CLMT’s 9MFY23 core net profit and distribution per unit (DPU) were within our expectations. The group is witnessing a rise in its earnings, despite potential challenges in the retail sector, it remains resilient amid economic uncertainties. While CLMT is diversifying into the industrial and logistics sector, it maintains a primary emphasis on retail, which restricts its contributions in this new venture. Maintain MARKET PERFORM and TP of RM0.53 on our unchanged assumptions and target yield of 7.5%.
Within expectations. CLMT’s 9MFY23 core net profit RM77.5m made up of 77% and 73% of our full-year forecast and consensus full-year estimates, respectively. A DPU of 1.05 sen (YTD: 2.98 sen) is also within expectations.
YoY, 9MFY23 gross revenue rose by 39% primarily driven by the strong performance of contributed significantly by Queensbay Mall. While Valdor Logistics Hub also contributed, it was not as notable compared to QBM. The overall occupancy rate grew to 89.6%, with Gurney Plaza (+8%) and Sungei Wang Plaza (+8%) also contributed to the improved top line, benefiting from a positive rental reversion of 6.3%. The improved performance in the retail segment led to an increase of net property margin (56.3%, +2.5ppt) resulting in a 7% growth in pre-tax profit. Overall, excluding unrealised fair value losses of RM8.0m, the 9MFY23 core net profit and distributable income experienced substantial increases of 19% and 20%, respectively.

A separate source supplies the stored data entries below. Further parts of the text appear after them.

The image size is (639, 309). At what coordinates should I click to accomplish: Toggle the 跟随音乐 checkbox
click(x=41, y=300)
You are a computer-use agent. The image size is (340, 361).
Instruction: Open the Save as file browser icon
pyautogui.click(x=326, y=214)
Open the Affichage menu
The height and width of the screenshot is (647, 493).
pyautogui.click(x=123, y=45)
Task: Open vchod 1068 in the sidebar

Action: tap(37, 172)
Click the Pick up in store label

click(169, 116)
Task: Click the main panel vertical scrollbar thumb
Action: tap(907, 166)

Outlook. CLMT’s retail assets remain to demonstrate resilience in its operations, despite the rising business costs and economic challenges. Strong retail activities highlight the group's adaptability to changing consumer trends. Overall CLMT’s malls success is attributed to engaging activation programs, which have led to an impressive 9% year-on-year increase in sales per square foot for tenants, creating experiences that draw in visitors and sustain footfall. On another note, the proposed divestment of 3 Damansara Office Tower and the completed acquisition of Glenmarie Distribution Centre are part of the group's expansion strategy into the flourishing industrial and logistics sector, aimed to strengthen income and portfolio stability. That said, limited contributions are expected in the near-term given CLMT’s predominantly retail-driven portfolio (99% of gross revenue).
Forecasts. Post-results, we maintain our FY23F/FY24F earnings.
Maintain MARKET PERFORM and TP of RM0.53. Our TP is based on our FY24F gross DPU of 4.0 sen against an unchanged target yield of 7.5% (derived from a 3.5% yield spread above our 10-year MGS assumption of 4.0%). We believe the earnings reflected from QBM’s acquisition is fairly priced in at current levels. Its less prime asset profile amid the uncertain economic outlook and elevated inflationary environment may put a strain to its retail-centric portfolio going forward. There is no adjustment to our TP based on ESG which is given a 3-star rating as appraised by us.
Risks to our call include: (i) bond yield contraction/expansion, (ii) higher/lower-than-expected rental reversions, and (iii) higher/lower-than-expected occupancy rates.